Wie herrlich lauchtet
Mir die Natur,
Wie glänzt die Sonne,
Wie lacht die Flur…

В эту минуту слышу, в саду составился живой, звонкий, ладный хор. Поют русские песни, шевелящие душу, поют «В темном лесе…», а вот затянули другую, и слышу припев: «Две собачки впереди, два лакея позади…», «Ваша воля, ваша власть…» и прочее.

Пение разнохарактерное…»

Каково?! Кто бы мог вообразить, что человек, о котором говорили и писали то, что говорили, и писали о Константине Петровиче, в зрелой и вполне осознанной юности чирикал и запевал любимую майскую песню, да еще на языке лютеран и католиков! Кто бы мог подумать?! Невероятно!

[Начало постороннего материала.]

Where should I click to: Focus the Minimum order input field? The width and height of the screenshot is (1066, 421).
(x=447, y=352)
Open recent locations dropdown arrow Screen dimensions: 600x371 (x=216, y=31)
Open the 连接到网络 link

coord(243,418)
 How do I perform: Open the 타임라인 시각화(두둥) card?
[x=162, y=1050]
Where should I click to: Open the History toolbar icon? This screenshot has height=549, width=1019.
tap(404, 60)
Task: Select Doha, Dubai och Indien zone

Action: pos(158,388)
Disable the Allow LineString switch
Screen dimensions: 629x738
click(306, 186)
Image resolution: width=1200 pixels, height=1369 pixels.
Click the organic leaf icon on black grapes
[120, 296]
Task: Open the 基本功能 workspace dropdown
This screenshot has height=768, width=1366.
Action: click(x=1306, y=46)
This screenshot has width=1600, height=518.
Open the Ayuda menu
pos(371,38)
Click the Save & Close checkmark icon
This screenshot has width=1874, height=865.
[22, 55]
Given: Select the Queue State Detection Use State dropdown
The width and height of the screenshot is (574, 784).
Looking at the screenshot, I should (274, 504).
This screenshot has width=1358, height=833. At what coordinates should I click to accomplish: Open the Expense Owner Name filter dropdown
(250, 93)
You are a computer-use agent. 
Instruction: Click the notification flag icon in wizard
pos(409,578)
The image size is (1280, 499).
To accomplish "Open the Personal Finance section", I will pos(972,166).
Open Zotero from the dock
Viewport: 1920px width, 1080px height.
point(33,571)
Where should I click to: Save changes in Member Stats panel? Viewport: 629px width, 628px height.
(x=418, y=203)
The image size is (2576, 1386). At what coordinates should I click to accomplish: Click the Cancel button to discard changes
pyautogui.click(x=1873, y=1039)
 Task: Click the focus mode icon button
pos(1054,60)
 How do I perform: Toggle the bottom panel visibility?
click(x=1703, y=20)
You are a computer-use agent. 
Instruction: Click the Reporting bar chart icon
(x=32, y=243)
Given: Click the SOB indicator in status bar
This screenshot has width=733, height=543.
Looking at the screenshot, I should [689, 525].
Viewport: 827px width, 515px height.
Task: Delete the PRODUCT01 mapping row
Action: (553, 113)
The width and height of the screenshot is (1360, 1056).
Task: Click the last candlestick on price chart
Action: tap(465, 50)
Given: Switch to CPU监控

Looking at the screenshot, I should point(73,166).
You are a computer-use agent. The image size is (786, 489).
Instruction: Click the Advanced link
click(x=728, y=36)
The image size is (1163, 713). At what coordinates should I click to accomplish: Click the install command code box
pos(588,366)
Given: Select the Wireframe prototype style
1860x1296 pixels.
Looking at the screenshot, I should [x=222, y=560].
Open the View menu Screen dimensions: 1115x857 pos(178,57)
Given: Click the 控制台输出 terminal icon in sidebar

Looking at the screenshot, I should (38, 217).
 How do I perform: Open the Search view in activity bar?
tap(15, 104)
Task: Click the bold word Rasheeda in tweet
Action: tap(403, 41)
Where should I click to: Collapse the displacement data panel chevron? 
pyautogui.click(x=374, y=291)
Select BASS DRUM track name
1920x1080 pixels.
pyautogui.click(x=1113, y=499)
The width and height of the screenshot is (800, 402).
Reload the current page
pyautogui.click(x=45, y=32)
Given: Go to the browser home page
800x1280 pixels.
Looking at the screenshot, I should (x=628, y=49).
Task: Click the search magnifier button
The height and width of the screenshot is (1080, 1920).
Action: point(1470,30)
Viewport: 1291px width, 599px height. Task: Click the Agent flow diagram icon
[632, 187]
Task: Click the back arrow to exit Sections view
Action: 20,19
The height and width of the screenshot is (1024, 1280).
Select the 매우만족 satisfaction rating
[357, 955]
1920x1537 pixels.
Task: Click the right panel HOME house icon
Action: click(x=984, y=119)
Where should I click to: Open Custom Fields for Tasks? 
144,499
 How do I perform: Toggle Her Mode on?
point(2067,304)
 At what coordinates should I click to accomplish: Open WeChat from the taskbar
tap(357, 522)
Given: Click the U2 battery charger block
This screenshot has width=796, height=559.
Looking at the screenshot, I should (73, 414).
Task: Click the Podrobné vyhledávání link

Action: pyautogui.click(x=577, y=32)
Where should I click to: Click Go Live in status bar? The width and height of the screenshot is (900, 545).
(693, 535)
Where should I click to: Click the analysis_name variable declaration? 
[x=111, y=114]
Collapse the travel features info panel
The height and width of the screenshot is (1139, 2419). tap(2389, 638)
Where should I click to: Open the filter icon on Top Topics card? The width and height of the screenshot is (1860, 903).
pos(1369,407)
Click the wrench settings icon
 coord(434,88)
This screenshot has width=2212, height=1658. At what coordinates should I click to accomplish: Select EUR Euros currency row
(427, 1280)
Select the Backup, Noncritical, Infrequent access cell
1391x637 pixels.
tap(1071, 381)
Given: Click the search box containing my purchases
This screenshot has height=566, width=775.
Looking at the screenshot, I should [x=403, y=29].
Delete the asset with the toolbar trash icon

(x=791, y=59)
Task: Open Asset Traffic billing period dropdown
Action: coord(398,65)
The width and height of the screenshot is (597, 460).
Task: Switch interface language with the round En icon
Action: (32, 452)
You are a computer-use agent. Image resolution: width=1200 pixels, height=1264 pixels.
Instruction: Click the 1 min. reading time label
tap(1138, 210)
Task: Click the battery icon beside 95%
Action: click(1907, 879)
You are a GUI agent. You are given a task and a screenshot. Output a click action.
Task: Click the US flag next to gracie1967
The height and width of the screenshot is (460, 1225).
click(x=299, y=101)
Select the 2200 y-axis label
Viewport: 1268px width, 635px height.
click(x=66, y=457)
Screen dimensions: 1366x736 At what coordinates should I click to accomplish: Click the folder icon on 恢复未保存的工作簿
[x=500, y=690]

И вместе с тем очень вероятно и очень похоже и не вызывает у меня ни тени сомнений. И напрасно мне будут приводить факты из биографии жестокосердного и призывавшего к восстаниям Маркса, который мечтал стать поэтом и слагал стихи, или Сталина, грешившего тем же, или какого-нибудь Дзержинского вкупе с Андроповым, игравшим на рояле и тоже слагавшим лирические вирши, одновременно гноя в лагерях и тюрьмах тысячи талантливых людей лишь за то, что они чувствовали, думали и писали не так, как хотелось коммунистам. Только, кажется, Ленин, а позднее Ягода и Ежов с Берией не терзали бумагу. Впрочем, Ежов, рассказывают, пел. — А его неродная дочь, сосланная на Север, до сих пор слагает стихи. Стремление людей определенного психологического склада превратить себя в творцов и в творениях излить душу общеизвестно. Но их примеры, если кто-либо попытается воспользоваться этим одиозным приемом для того, чтобы низвести мое удивление до уровня ошибочного утверждения или пошлости, не окажут серьезного воздействия на думающего читателя. Я убежден, что в интеллект юного правоведа закладывался цивилизованный психологический фундамент. Как образованный европеец, Константин Петрович не старался насиловать собственную природу и оставался таким, каким она его создала. Он не принуждал себя слагать оды, когда был призван к иному.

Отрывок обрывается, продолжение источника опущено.